Put the rows below into a Markdown table with columns "No." and "Text", starting at the line containing "This screenshot has height=596, width=1889." and continuing through the last line of the rows, with both ends included. Number each line, skip blank lines, and leave the pictures out of the table.

[Click-target data]

_ _ _ _ _ _ _

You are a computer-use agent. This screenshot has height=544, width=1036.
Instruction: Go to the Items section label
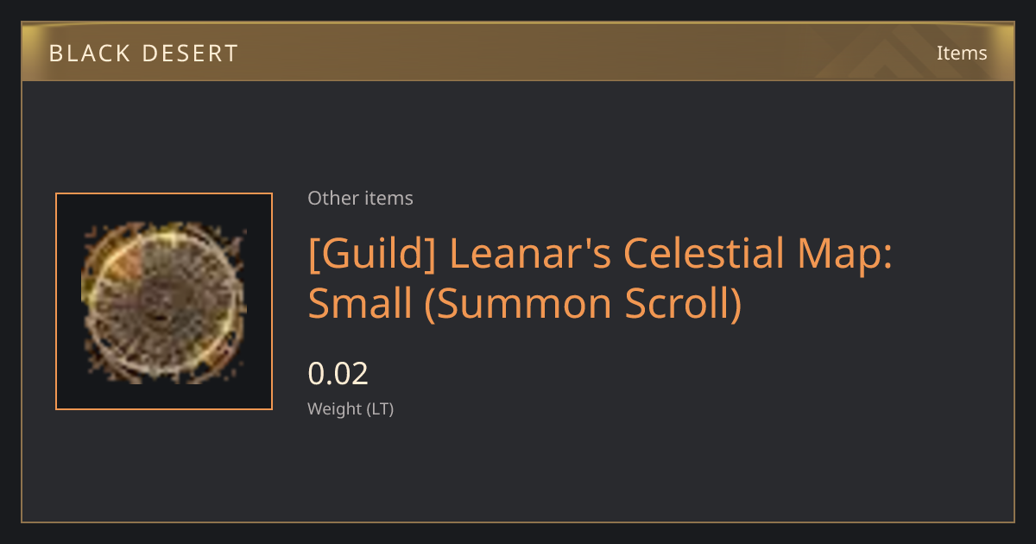[x=962, y=53]
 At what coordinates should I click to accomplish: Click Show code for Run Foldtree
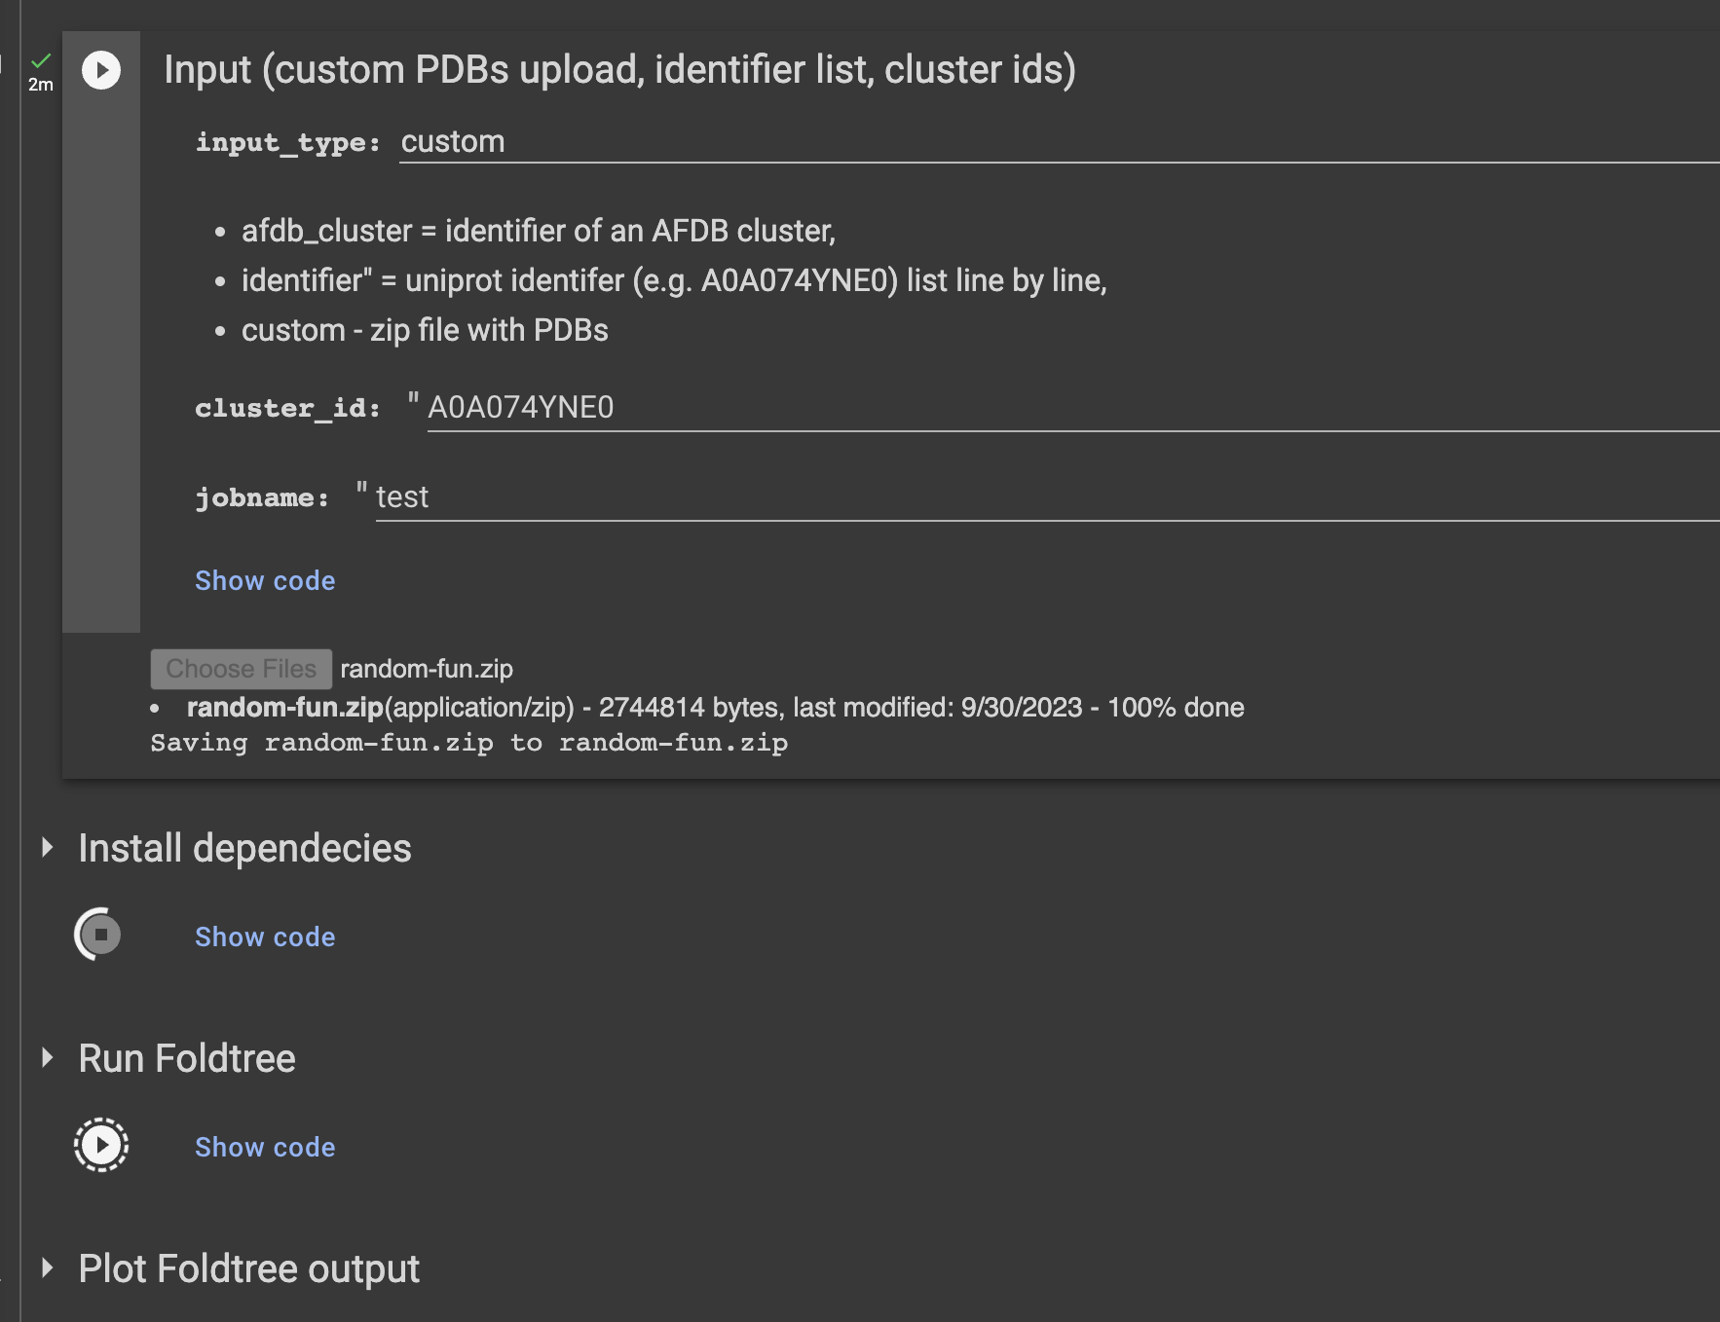coord(264,1147)
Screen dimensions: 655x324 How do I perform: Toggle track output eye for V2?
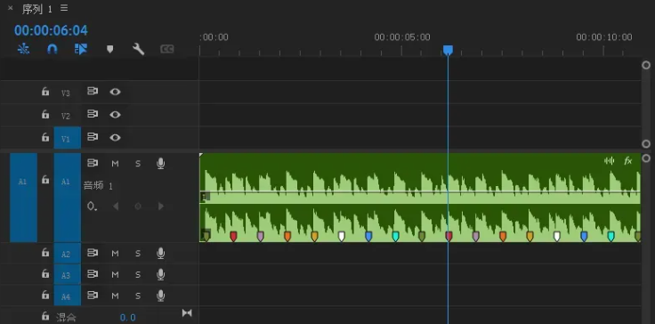pos(115,115)
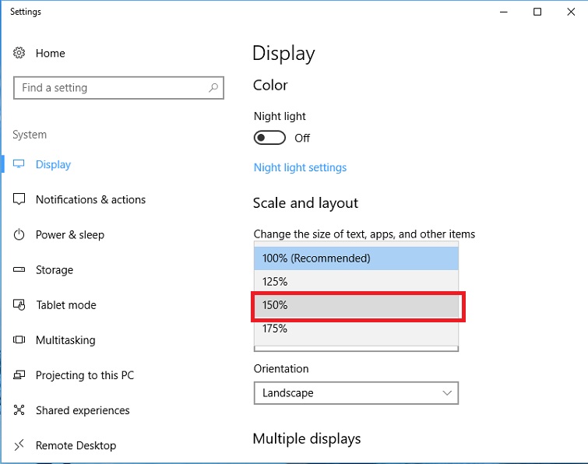Choose 100% (Recommended) scale option
The width and height of the screenshot is (588, 464).
pyautogui.click(x=356, y=258)
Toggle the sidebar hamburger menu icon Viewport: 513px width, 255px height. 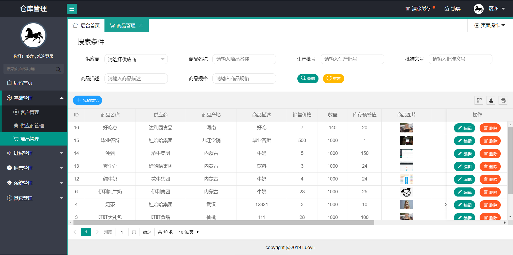pos(72,9)
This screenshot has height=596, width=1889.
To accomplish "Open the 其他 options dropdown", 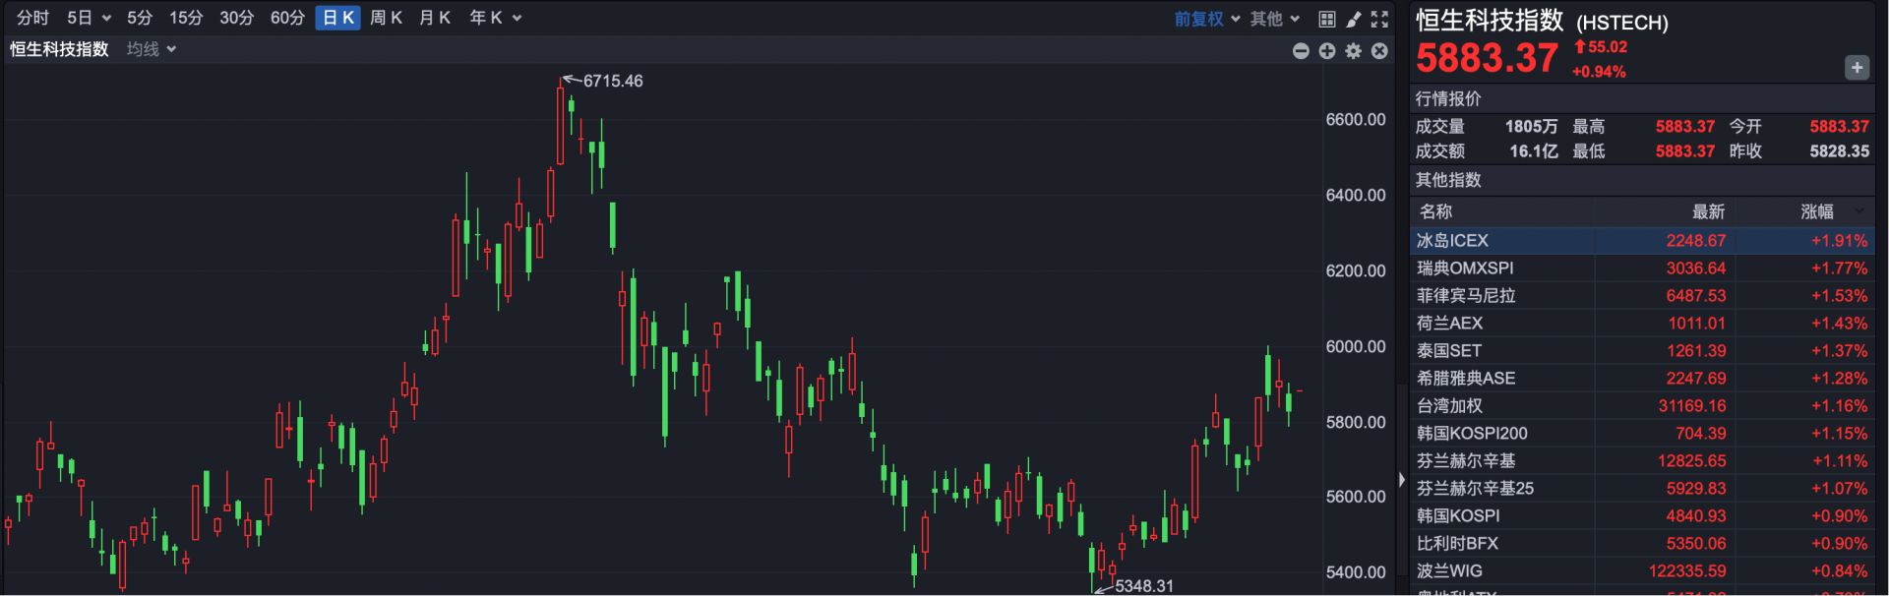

_ _ _ _ _ _ _

TASK ANSWER -
| No. | Text |
|---|---|
| 1 | This screenshot has height=596, width=1889. |
| 2 | To accomplish "Open the 其他 options dropdown",  |